Low-Stakes Cash Game Player Binks One
Ethan Yau (“RampageP”) has more than 23,000 YouTube subscribers, many of whom know of him as a low-stakes live cash game player. He even claims to be a losing player. Not anymore. Not after shipping Event #26, $500 Grand Final for $164,494.
He’s now a World Series of Poker champion and has a much larger bankroll than before. Yau live-streamed the entire tournament and his viewers caught a glimpse of his reaction immediately after the final card was dealt. He initially screamed, “Let’s GOOOO!,” before sitting silent in his chair for nearly a minute in shock.
A Series with Minimal Hitches
Prior to the start of the WSOP Online Bracelet Series, numerous pros raised concerns about the WSOP.com site. Would it be able to hold up without crashing? Would cheating become a major storyline during the bracelet series?
As it turned out, the WSOP.com software had minimal issues. Outside of Negreanu’s meltdown after getting disconnected during play, there weren’t many publicly reported issues in this area. More impressively, we haven’t found any reports of collusion or bot usage during the series.
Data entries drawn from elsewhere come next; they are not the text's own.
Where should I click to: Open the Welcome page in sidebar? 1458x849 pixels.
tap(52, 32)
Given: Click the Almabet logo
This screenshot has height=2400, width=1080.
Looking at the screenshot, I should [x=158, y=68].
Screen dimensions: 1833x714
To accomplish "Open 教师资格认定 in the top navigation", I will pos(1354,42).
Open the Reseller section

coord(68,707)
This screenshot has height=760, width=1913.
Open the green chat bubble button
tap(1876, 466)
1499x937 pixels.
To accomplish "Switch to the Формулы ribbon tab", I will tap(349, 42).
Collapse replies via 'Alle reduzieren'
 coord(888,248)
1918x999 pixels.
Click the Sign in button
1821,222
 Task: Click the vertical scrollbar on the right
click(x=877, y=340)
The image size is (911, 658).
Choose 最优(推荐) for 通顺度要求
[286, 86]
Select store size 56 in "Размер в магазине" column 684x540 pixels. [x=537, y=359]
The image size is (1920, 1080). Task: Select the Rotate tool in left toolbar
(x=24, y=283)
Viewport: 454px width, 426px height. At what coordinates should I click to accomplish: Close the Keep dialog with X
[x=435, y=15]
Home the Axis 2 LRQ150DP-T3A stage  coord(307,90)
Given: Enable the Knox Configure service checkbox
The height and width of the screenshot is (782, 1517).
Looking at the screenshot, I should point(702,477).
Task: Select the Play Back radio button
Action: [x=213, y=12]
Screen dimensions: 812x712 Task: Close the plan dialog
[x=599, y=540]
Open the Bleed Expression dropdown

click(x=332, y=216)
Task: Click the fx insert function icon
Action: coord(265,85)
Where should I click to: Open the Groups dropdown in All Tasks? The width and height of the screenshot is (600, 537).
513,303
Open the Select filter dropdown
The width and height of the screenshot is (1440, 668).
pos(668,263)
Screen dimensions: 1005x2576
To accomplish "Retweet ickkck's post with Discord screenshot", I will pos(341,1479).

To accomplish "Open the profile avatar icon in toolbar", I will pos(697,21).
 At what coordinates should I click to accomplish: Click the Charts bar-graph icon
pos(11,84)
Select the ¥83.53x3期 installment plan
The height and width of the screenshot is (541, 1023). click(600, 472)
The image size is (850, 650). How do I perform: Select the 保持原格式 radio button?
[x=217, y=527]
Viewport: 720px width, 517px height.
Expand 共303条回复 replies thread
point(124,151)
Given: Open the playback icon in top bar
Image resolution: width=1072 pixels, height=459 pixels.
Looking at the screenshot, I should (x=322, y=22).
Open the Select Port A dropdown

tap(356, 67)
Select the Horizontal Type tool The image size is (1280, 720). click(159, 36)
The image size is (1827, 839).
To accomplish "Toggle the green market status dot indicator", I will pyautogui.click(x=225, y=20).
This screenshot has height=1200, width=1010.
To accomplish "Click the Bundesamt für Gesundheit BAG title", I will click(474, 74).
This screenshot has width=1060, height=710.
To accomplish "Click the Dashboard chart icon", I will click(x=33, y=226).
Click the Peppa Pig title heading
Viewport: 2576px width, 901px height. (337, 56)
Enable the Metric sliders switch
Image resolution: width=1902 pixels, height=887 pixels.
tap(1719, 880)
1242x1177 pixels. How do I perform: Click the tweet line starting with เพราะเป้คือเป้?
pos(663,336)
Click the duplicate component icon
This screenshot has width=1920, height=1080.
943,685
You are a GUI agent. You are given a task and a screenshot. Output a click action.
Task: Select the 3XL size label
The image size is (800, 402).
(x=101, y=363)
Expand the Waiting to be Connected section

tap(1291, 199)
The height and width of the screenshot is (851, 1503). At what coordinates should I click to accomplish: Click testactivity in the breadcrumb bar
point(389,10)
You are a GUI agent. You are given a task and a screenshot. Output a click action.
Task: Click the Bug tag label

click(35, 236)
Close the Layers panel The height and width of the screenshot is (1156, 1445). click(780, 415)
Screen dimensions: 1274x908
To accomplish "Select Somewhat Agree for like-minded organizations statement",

Fast-Paced Play Creates Crap-Shoot Finishes
If you’re a fan of short poker tournaments, you would have loved the WSOP.com Online Bracelet Series. Most of the events were completed within nine hours, which is extremely quick considering most of the tournaments had well over 1,000 entries.
The rebuy period lasted three or more hours in most of the non-freezeouts. So, players were still entering with starting stacks at 10-15 big blinds. That forced fast-play in the late stages of the tournaments. Those who prefer tournaments that allow for deep-stack poker late in the game weren’t impressed by these structures.